Getting the people to gather, however, required something more entertaining than that, and using shows like "Dallas" meant good crowds, but showing them lush green lawns, beautiful houses, fast cars and flashy clothing sent an unintended message of how life in the big city differs from life in the rural desert and sent little Fatima and Muhammad off to Cairo, where, in place of the plain but sustainable life they had known, or the glorious life they thought they would enjoy, they found only the grinding poverty and despair of the already overcrowded slums.
Which would piss them off and motivate them to do things like assassinate Anwar Sadat.
He didn't say that last part. I did.
Meanwhile, back in the First World, you have to create consumer need. However, if you want it to remain the First World, you also need to create credible, sustainable consumers, and that isn't happening.

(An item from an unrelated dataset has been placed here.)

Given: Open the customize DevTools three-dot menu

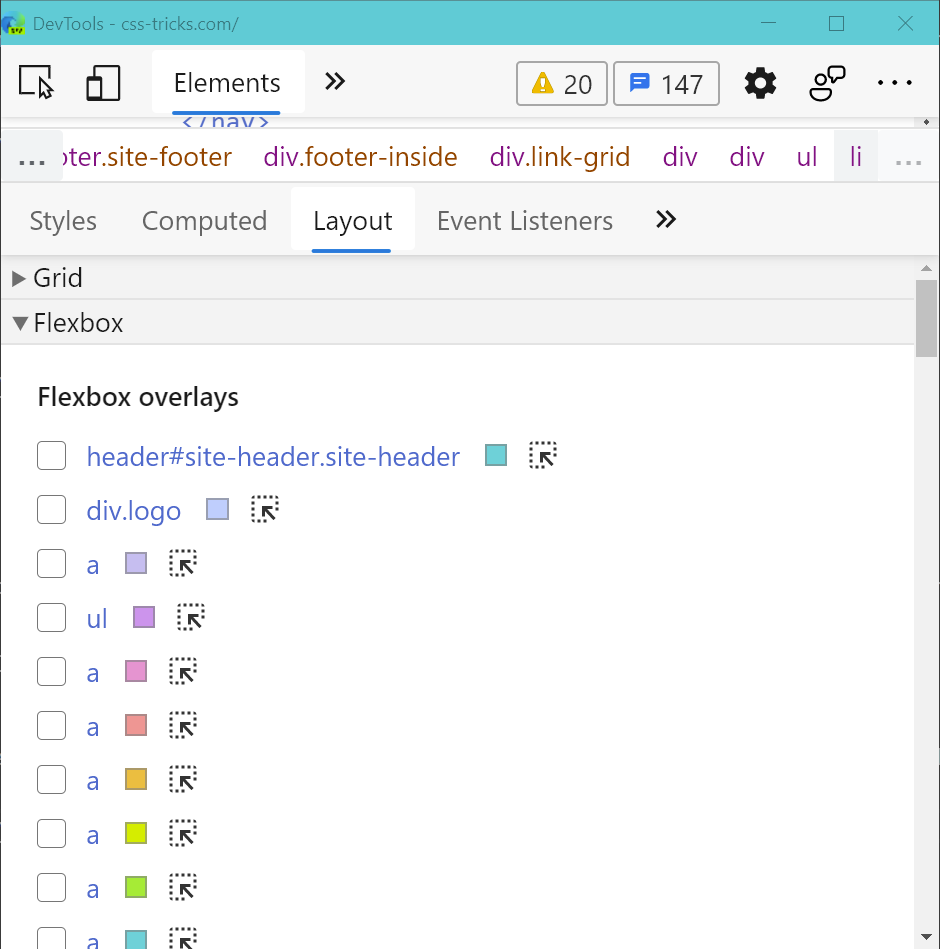Looking at the screenshot, I should (894, 84).
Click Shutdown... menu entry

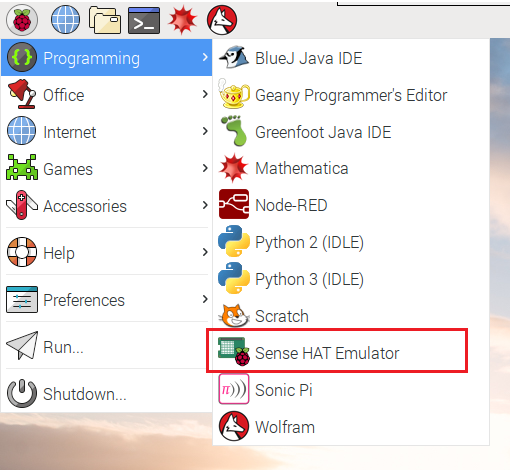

Check this out: It's a chart from the National Low Income Housing Coalition on how many hours a minimum-wage worker needs to put in each week, in order to afford a two-bedroom apartment:

You can click on that for a larger version or go here to download the full report.
This assumes that you would be devoting 30 percent of your gross income to housing, which is part of how it should work, if you intend to feed yourself and perhaps a child, wear clothing, pay utilities and get back and forth to work on the kind of regular basis that leads to successful employment.
If you'd like a more cheerful assessment, here's the most Marie-Antionette-friendly set of recommendations I've ever read. If you now or have ever worked for minimum wage, I would suggest you bolt your computer to the desk before clicking on that link, to prevent you from hurling it across the room.
On the other hand, if you have a taste for dark humor, this is one helluva lot funnier than any cartoon you'll ever see posted here. Marie Antoinette didn't actually make that crack about how people who couldn't afford bread should eat cake instead.
These recommendations, by contrast, are for real.
For instance, you should live near your job, so you can walk or ride your bike, and that saves you having to own a car or pay for the bus. Fair enough, I guess, as long as you can find work in the ghetto, and I'm sure you'll be the only one looking there.
But you don't have to live in those expensive cities. You should move to a rural area where minimum wage jobs are plentiful and you can find an apartment for $200 a month.
(Editor's note: If you do find that $200 a month country apartment, you'll also save $$$ on utilities, because it isn't going to have plumbing or electricity.)
And, they recommend, rather than pay $20 a month for cable TV, you just stream free on-line video at the library.
Out in the country, within walking distance of both your job and your $200 a month apartment.